# Data records
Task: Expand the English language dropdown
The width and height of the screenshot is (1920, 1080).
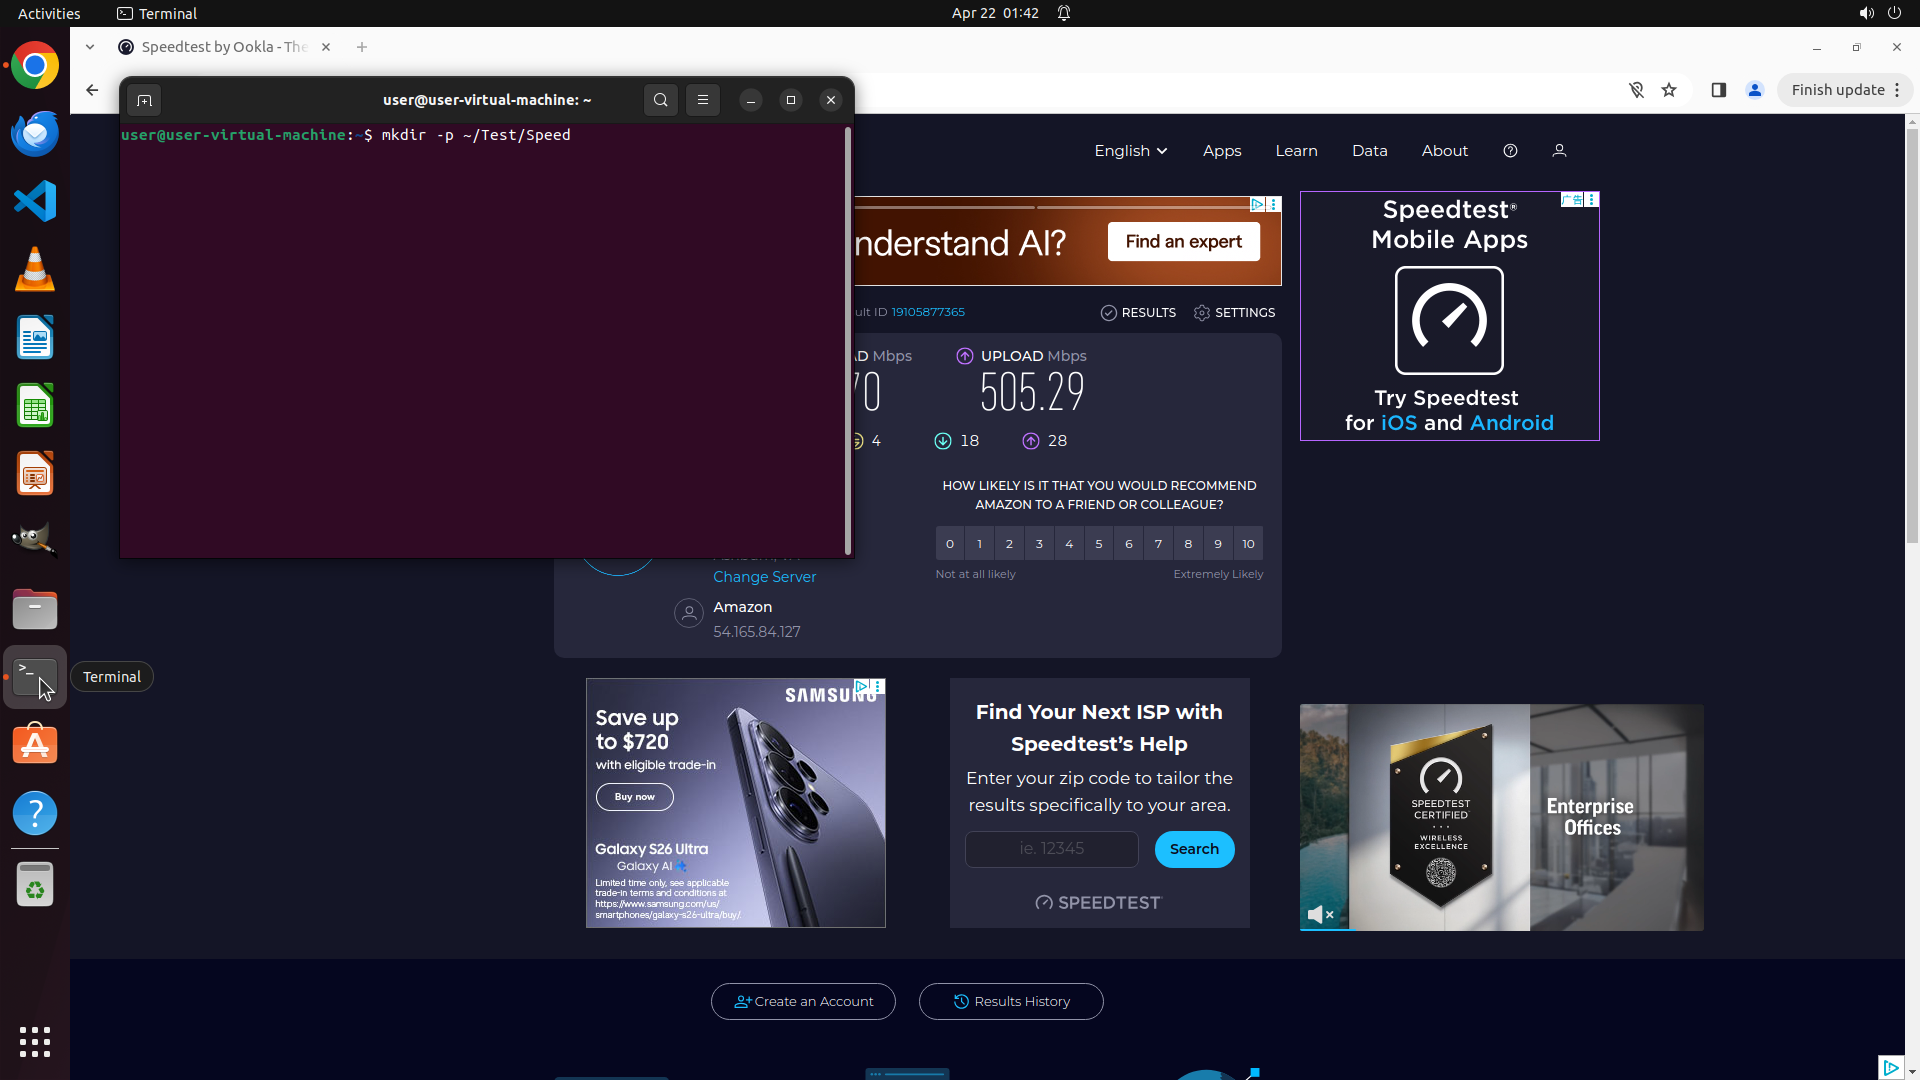Action: tap(1130, 151)
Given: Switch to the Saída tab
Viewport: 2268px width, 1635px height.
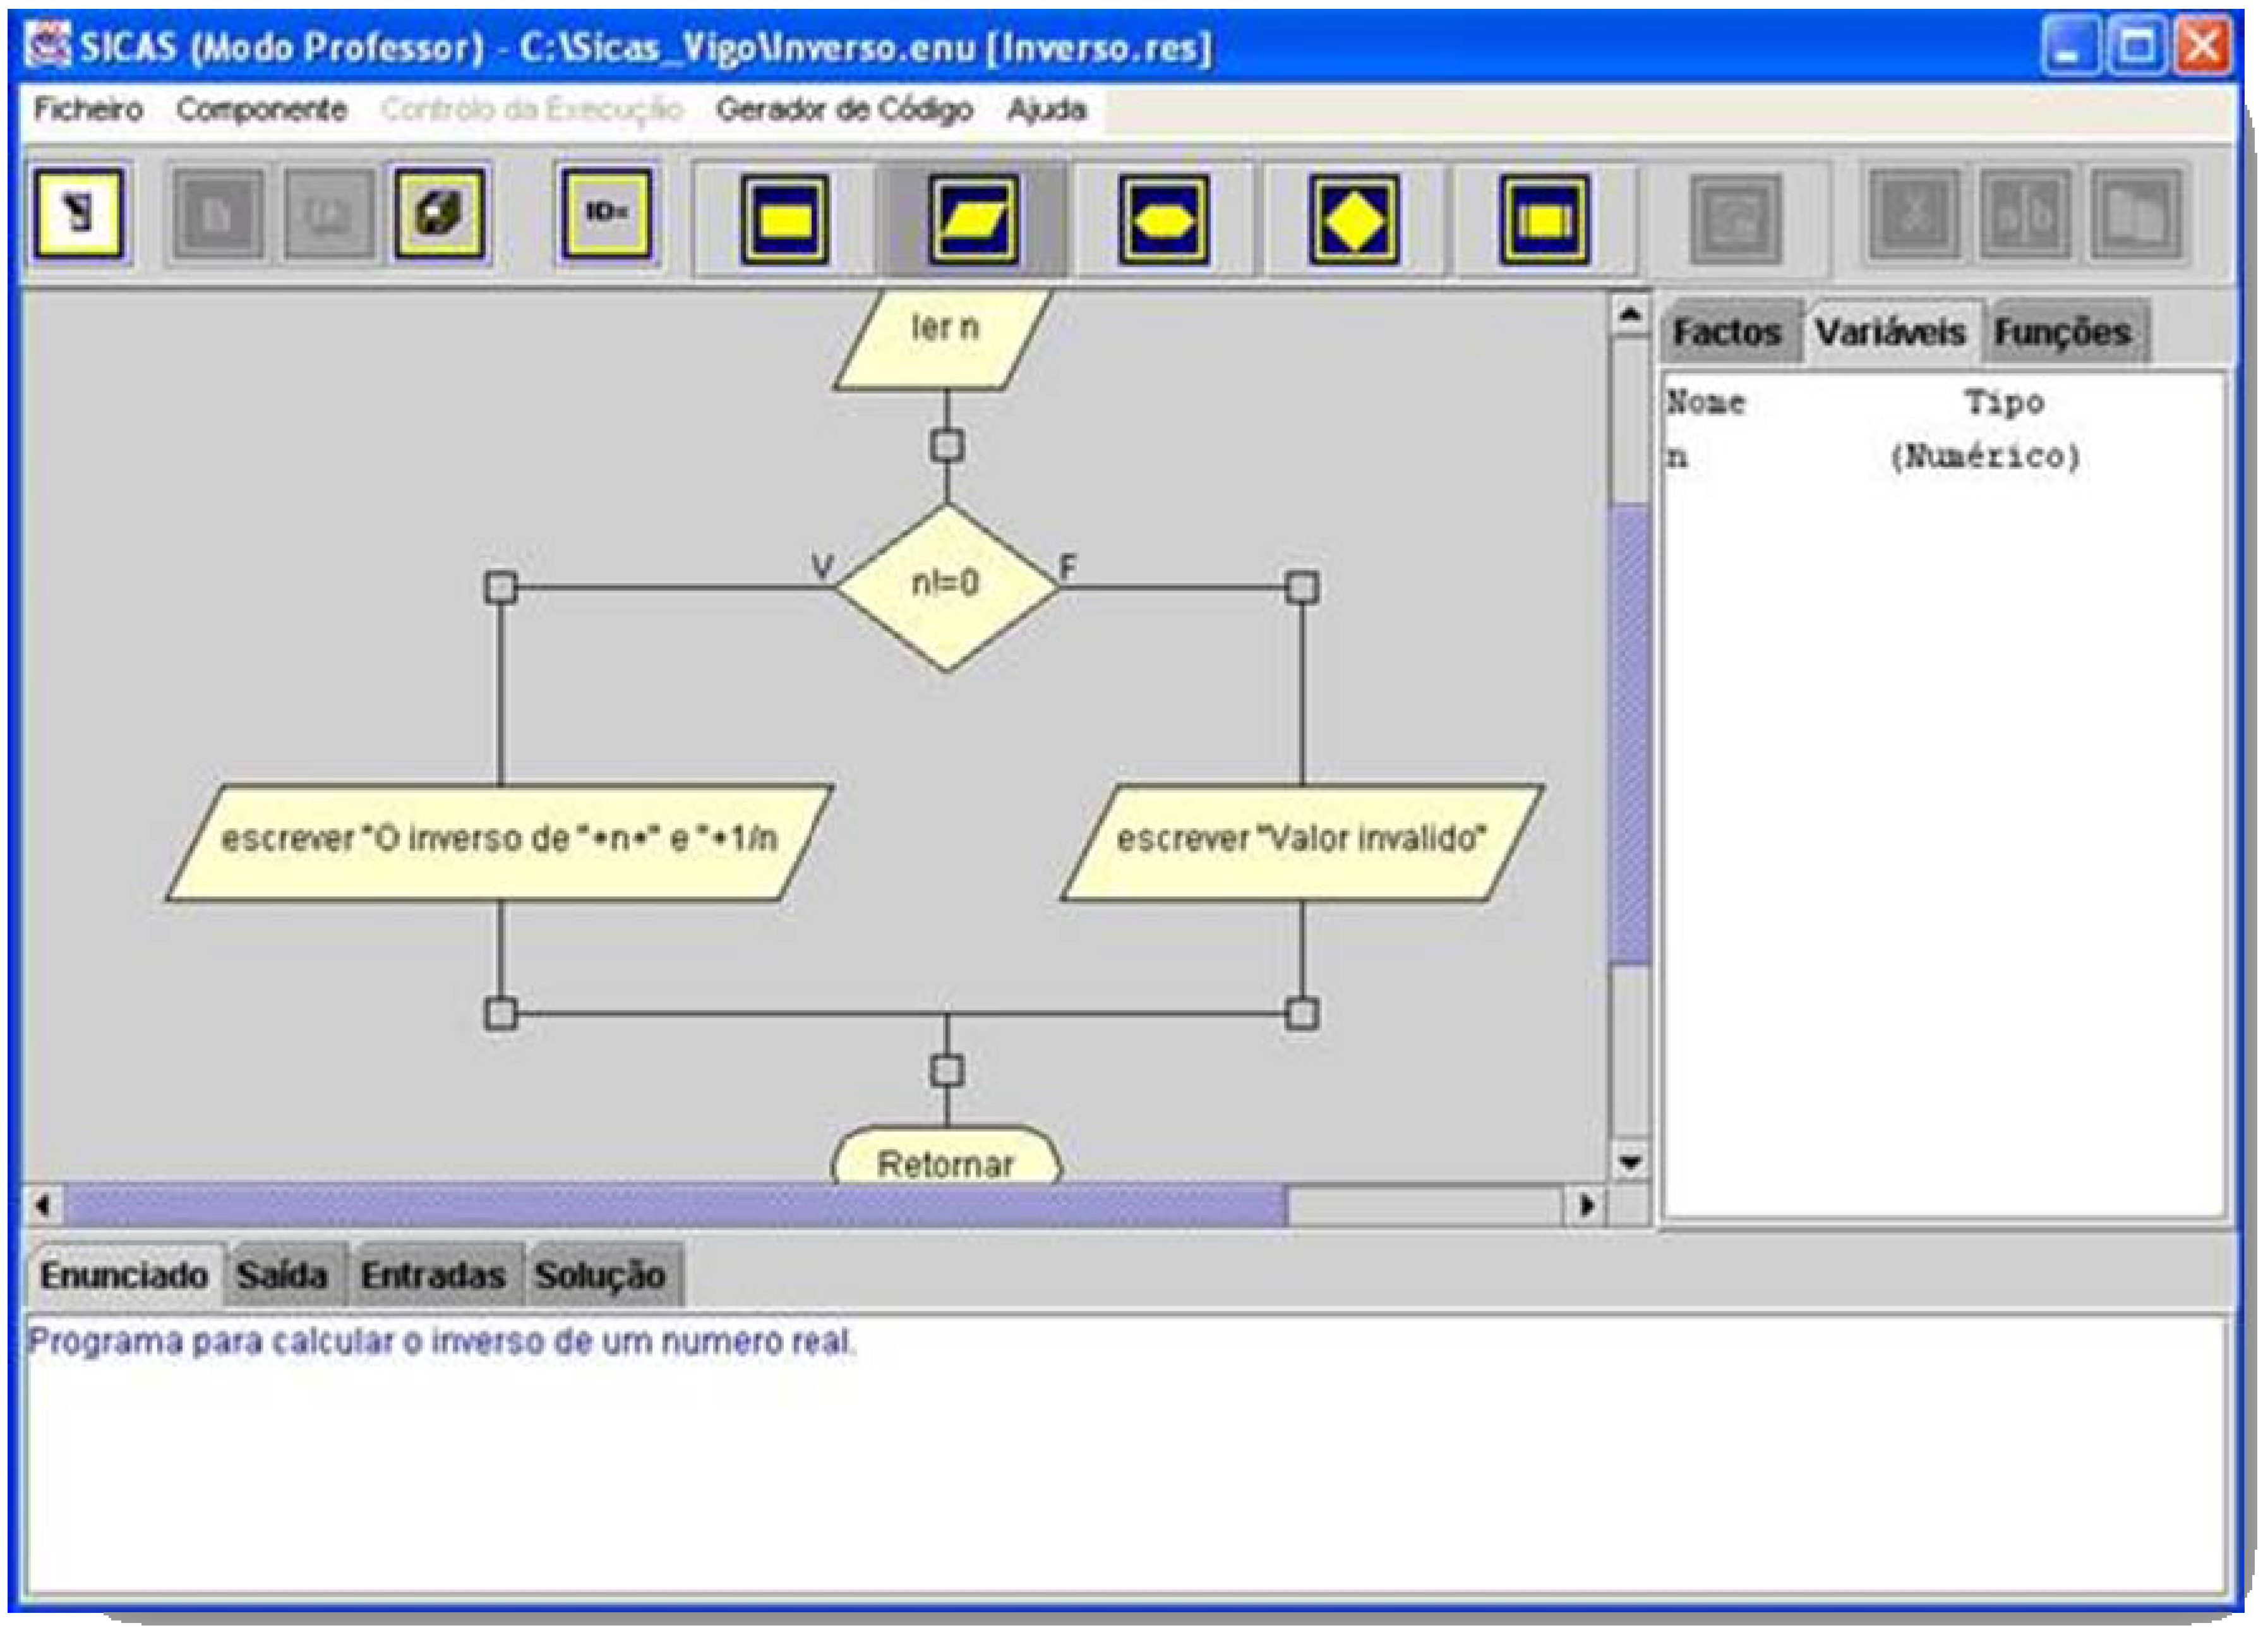Looking at the screenshot, I should [x=282, y=1275].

# Brief
The whole listing should be printed again exactly as written, images excluded.

# The completed task
Task: Expand the English language dropdown
The width and height of the screenshot is (1920, 1080).
Action: tap(1130, 151)
Given: Switch to the Saída tab
Viewport: 2268px width, 1635px height.
Looking at the screenshot, I should [x=282, y=1275].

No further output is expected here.